Doch nicht nur die Religion erschwert die Arbeit der Kommissare. Was nicht verwundert, hier aber klar und deutlich zu Tage tritt: Der Geheimdienst hat seine Augen überall, Beziehungen zählen mehr als Können, politisches Kalkül steht über jeder Gerechtigkeit. So überrascht es nicht, dass am Ende der intelligent konstruierte Kriminalfall zwar aufgelöst wird, sich für Barudi aber als Niederlage erweist.
Der Roman wird aus unterschiedlichen Perspektiven erzählt. Neben dem Erzähler in der dritten Person geben Barudis Tagebucheinträge einen guten Einblick in seine eigene Entwicklung, seine persönliche Sicht auf die Gesellschaft und nicht zuletzt in seine Einsichten in das Kriminalgeschehen. In Dialogen insbesondere mit Mancini, die einen großen Raum in diesem Werk einnehmen, werden Gesellschaft, Land und Verbrechen ebenfalls kommentiert und charakterisiert.

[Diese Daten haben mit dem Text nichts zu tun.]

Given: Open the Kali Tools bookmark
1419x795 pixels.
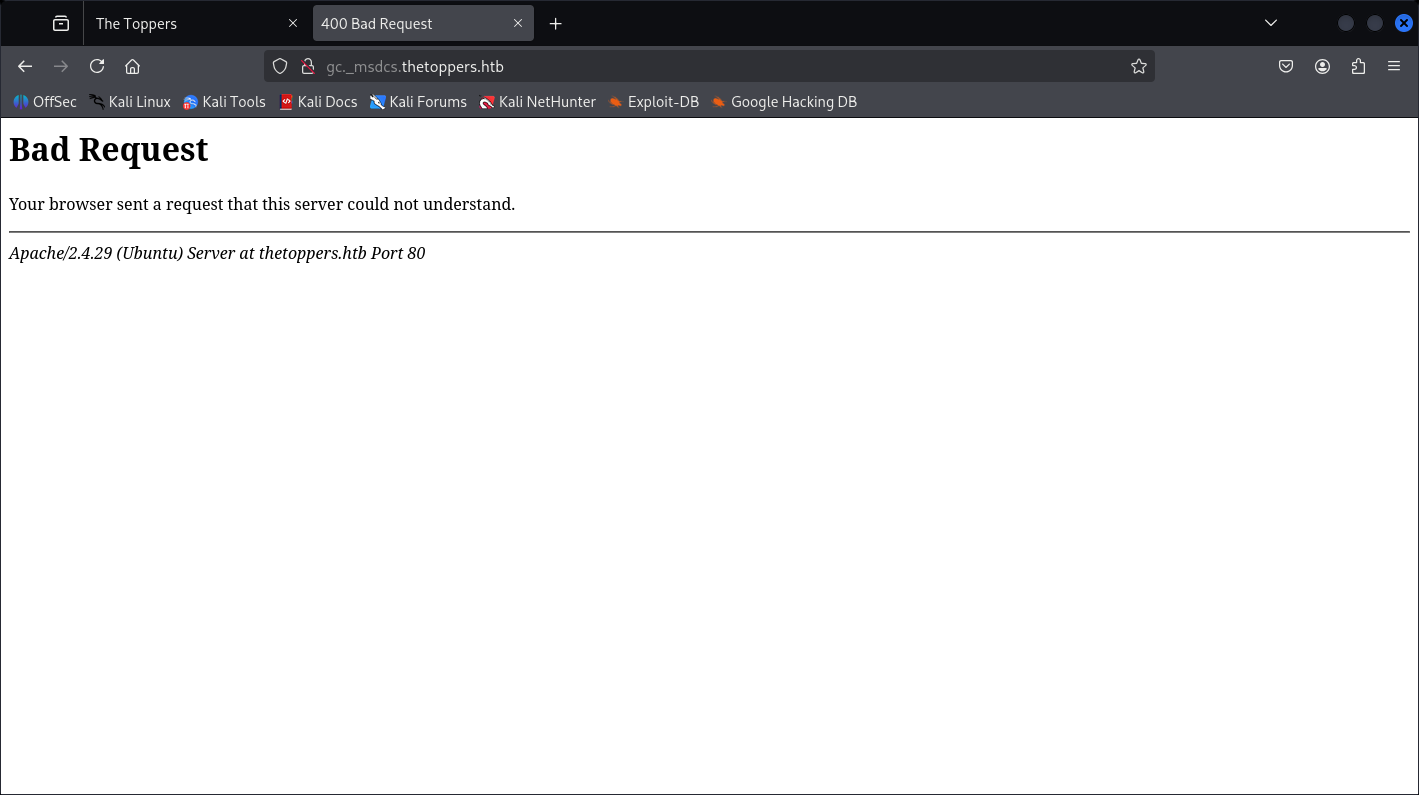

Das Cover mit seiner arabischen Kalligrafie ist ein echter Hingucker und war auch das Erste, was mich dazu veranlasst hat, mir dieses Buch genauer anzuschauen. Die Hardcover-Ausgabe mit Lesebändchen ist hochwertig.
Alles in allem hat Rafik Schami mit seinem Roman ein buntes Kaleidoskop der syrischen Gesellschaft geschaffen – verpackt in einen spannenden Kriminalfall. Ein Buch, das ich allen, die einmal etwas mehr über die syrische Gesellschaft erfahren und dabei mit Niveau unterhalten werden möchten, nur wärmstens empfehlen kann.«
  14      0        – geschrieben von ElisabethB.

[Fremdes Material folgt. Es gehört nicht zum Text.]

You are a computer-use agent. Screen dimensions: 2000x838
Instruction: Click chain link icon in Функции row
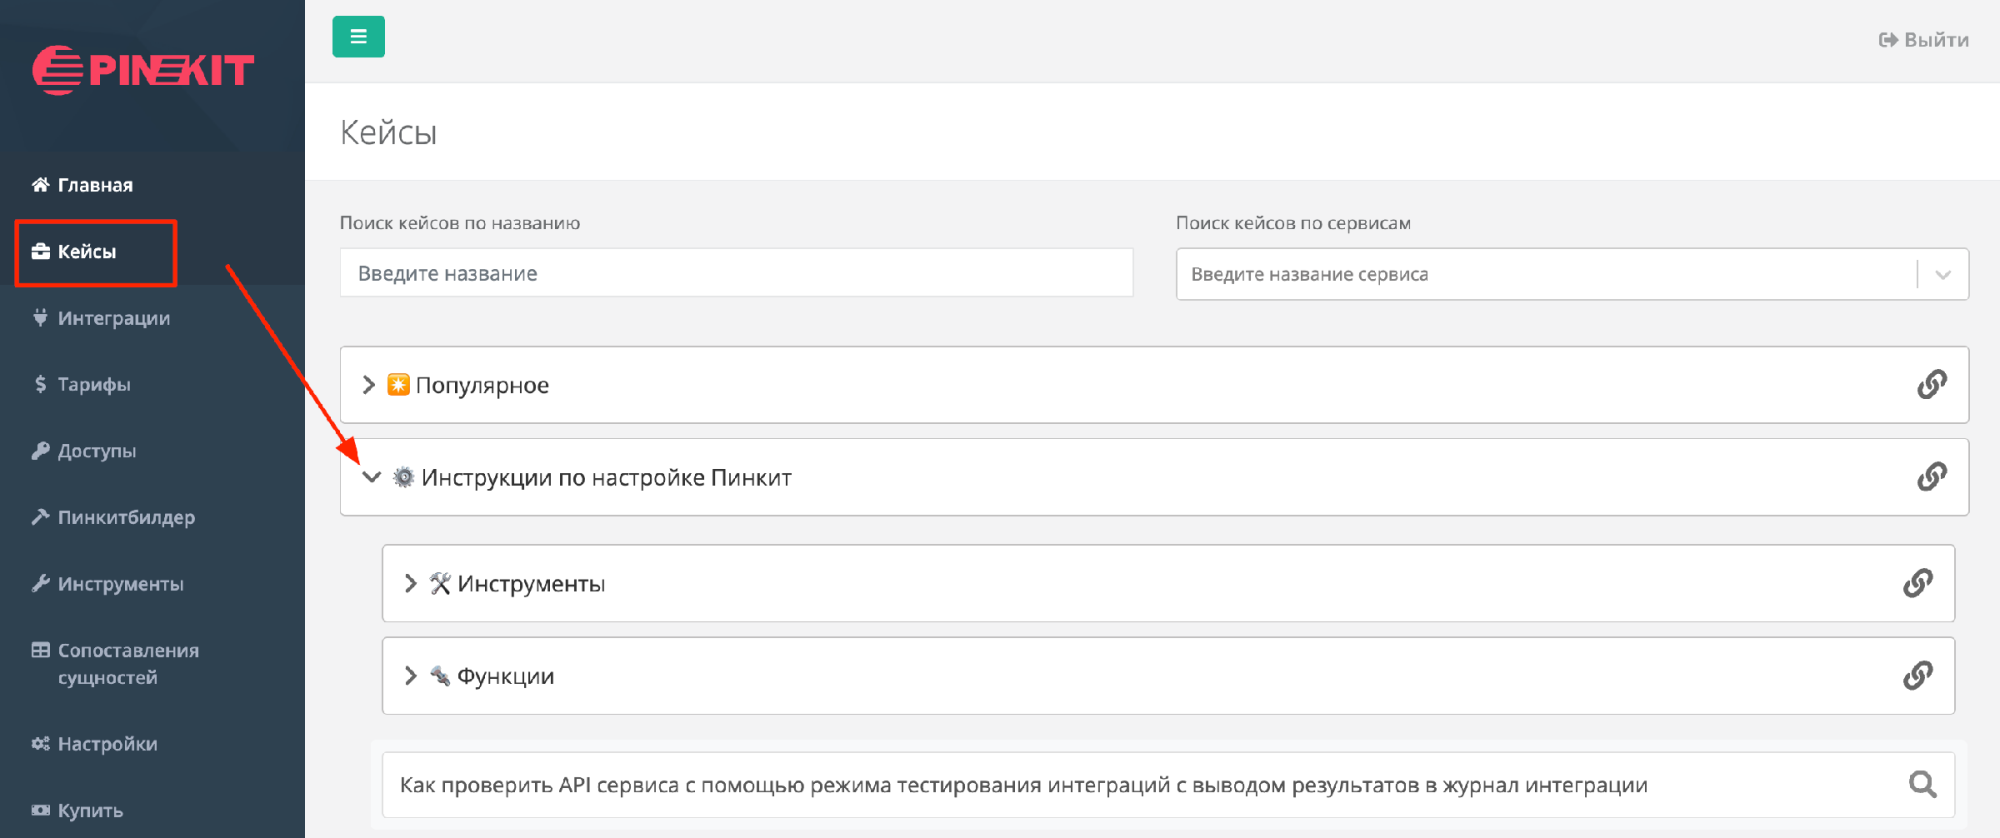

Kommentar vom 24. Juli 2019 um 13:14 Uhr:
» Von didi2256
"Die geheime Mission des Kardinals" von Rafik Schami beschreibt in diesem Buch die Ermordung eines italienischen Kardinals, der in Syrien, in der italienischen Botschaft in einem Fass Olivenöl eingelegt, abgeliefert wird.
Kommisar Barudi steht kurz vor seiner Rente und ermittelt in diesem Fall. Sehr skuril das Ganze, sodass ein Kollege aus Italien hinzugezogen wird. Barudi und Kommisar Mancini verstehen sich auf Anhieb und versuchen nun herauszufinden, warum der Kardinal auf geheime Mission in Syrien unterwegs war.

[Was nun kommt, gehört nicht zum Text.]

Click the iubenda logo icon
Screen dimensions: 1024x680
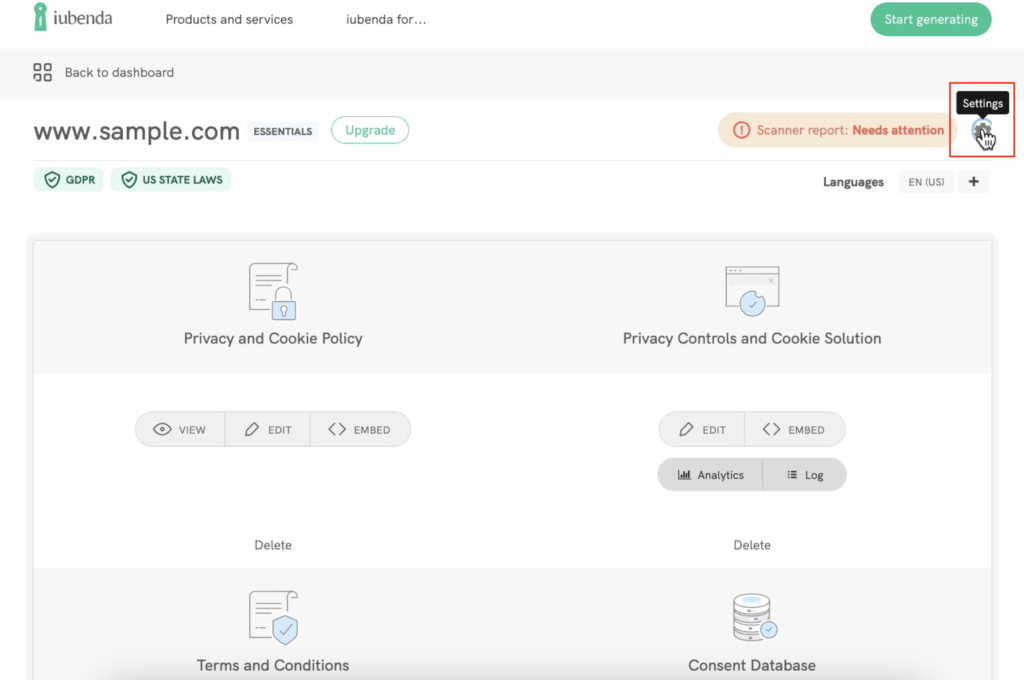point(40,17)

Eigentliches Hauptthema, der Mord am Kardinal, wird sehr galant in einen Roman verpackt.

Die Charakter kommen glaubhaft rüber und der etwas andere, sehr angenehme, poetische, vornehme Schreibstil hat mir sehr gut gefallen.
Der Autor nimmt uns mit in ein anderes Syrien, das mit dem Heute nicht zu vergleichen ist. Der Leser erfährt sehr viel über das Land und kann sich bildlich hinein versetzen. Immer wieder erfahren wir Einzelheiten über das bisherige Leben der Protagonisten, das aber nicht vom eigentlichen Geschehen, dem Mord, ablenkt. Ein leichter Spannungsbogen zieht sich durch das ganze Buch.

Mir hat der Roman sehr gut gefallen. Wer gerne mal einen entspannten Krimi, mit viel Unterhaltung lesen möchte, ist hier genau richtig.